During disasters, the importance of breastfeeding cannot be overemphasized. It is challenging to find access to clean water for sterilizing bottles or buying formula.13 Educating and supporting new mothers to establish and maintain breastfeeding is necessary. Data suggest that even nonlactating mothers who are less than 6 months pregnant can initiate or reinitiate lactation.7
Conclusions
During catastrophic disasters in resource-poor nations, the standard of care that practitioners are accustomed to is rarely available. Critical decisions are made swiftly, and patients are prioritized medically, with those who have the highest likelihood for survival being treated first. During these disasters, volunteers in emergency medicine, orthopedics, and pediatric and trauma surgery are the first to be called. Obstetricians and gynecologists are not usually considered. The response to disasters must take into account the needs of mothers and children during the acute or recovery phases of the crisis. Given their experience in obstetric emergencies, including postpartum hemorrhage, placenta accreta, and cesarean hysterectomies, and their ability to watch a nonreassuring fetal heart tracing and determine whether it indicates a danger to the fetus, perhaps more obstetricians and gynecologists should get involved in disaster-relief work. While surgeons are addressing crush injuries and infectious-disease control, obstetricians-gynecologists can address STIs and the care of victims of sexual assault. Overall, care for disaster victims must be comprehensive. Relief teams must have an expert in maternal and women’s health to improve women’s and families’ long-term health outcome.
Main Points.
When disasters strike resource-poor nations, women are often the most affected. They represent the majority of the poor, the most malnourished, and the least educated, and they account for more than 75% of displaced persons.

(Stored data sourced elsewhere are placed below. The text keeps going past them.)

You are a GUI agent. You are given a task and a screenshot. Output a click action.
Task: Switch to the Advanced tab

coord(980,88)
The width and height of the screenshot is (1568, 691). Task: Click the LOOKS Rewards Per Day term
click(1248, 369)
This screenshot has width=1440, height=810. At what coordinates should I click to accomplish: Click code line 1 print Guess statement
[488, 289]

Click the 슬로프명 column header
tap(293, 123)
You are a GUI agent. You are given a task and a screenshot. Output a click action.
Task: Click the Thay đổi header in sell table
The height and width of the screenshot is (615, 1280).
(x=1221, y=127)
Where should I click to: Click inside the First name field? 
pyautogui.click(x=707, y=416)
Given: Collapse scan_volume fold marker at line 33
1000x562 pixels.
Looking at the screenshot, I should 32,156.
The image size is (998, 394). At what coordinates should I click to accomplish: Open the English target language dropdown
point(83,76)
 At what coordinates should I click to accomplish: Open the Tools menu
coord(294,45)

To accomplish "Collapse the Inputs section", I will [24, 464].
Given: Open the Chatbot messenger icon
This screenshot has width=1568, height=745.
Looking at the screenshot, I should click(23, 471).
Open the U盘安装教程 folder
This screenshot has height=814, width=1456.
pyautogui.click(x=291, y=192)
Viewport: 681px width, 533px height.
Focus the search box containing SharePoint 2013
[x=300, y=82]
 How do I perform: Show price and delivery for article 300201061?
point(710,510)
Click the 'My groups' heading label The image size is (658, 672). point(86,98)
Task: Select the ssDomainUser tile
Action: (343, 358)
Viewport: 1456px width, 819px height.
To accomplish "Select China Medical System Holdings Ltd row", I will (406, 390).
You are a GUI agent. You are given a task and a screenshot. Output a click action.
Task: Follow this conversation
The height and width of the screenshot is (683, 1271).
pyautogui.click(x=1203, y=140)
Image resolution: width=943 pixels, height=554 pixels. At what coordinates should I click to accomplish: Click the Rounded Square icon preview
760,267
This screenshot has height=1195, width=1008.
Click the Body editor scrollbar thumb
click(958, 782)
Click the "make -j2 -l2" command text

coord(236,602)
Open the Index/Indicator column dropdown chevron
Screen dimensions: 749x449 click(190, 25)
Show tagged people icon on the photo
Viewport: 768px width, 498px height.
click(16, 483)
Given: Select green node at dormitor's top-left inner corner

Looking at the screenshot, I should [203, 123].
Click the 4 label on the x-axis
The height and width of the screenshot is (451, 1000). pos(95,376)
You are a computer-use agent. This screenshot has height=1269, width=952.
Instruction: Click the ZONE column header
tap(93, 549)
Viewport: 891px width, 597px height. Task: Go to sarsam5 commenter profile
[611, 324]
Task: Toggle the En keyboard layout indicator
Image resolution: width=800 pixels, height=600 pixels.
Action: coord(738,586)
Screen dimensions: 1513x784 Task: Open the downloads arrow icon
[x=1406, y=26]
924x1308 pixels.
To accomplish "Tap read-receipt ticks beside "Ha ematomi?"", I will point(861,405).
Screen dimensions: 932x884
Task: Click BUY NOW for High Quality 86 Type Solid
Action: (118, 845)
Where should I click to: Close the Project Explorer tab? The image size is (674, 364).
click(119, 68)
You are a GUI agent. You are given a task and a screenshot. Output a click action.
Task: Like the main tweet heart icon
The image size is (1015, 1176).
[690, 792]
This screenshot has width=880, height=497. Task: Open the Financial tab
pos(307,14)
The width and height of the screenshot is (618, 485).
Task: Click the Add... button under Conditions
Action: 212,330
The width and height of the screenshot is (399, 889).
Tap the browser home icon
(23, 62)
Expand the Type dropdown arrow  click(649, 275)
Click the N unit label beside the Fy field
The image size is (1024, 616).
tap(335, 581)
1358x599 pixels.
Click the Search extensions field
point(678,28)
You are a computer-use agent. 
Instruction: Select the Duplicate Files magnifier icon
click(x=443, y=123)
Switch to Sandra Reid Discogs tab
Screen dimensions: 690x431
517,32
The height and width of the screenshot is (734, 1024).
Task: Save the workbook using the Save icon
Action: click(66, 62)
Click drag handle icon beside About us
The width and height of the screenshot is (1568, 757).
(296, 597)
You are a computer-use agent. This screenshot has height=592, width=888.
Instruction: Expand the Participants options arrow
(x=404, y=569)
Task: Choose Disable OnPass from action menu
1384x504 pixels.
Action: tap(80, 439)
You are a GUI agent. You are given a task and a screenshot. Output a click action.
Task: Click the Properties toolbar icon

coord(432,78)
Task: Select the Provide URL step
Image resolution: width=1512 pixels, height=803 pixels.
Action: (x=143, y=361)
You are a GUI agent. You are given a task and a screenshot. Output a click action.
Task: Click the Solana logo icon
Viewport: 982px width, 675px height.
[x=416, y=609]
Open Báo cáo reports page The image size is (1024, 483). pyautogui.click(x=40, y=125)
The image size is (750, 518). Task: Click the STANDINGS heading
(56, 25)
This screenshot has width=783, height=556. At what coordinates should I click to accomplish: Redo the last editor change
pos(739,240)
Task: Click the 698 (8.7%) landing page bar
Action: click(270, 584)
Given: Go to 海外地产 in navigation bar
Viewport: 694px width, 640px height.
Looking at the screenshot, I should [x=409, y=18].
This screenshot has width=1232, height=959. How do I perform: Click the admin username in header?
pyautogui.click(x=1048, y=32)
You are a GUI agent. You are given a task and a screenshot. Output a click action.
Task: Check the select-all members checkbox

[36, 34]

During displacement, women and girls are at an increased risk for domestic violence and sexual assault. The psychologic effect of sexual violence, manipulation, or both can further prevent women from reintegrating into the society long after the disaster is over.
Women who use contraception may not have access to contraceptive drugs or devices or may forget to take or use them. In addition, stress and despair create, at best, comfort-seeking behaviors when people crave closeness and intimacy, and, at worst, violent sexual behaviors.
In resource-poor nations, prenatal care and delivery can be challenging given the poor facilities and the lack of necessary equipment for emergencies. During a natural disaster, health care facilities and providers are stretched even further. Pregnancy complications and childbirth in unsafe conditions increase maternal and infant morbidity and mortality.
Given their experience in obstetric emergencies, including postpartum hemorrhage, placenta accreta, and cesarean hysterectomies, and their ability to watch a nonreassuring fetal heart tracing and determine whether it indicates a danger to the fetus, more obstetricians and gynecologists should get involved in disaster-relief work. While surgeons are addressing crush injuries and infectious-disease control, obstetricians and gynecologists can address sexually transmitted infections and the care of victims of sexual assault. Overall, care for disaster victims must be comprehensive.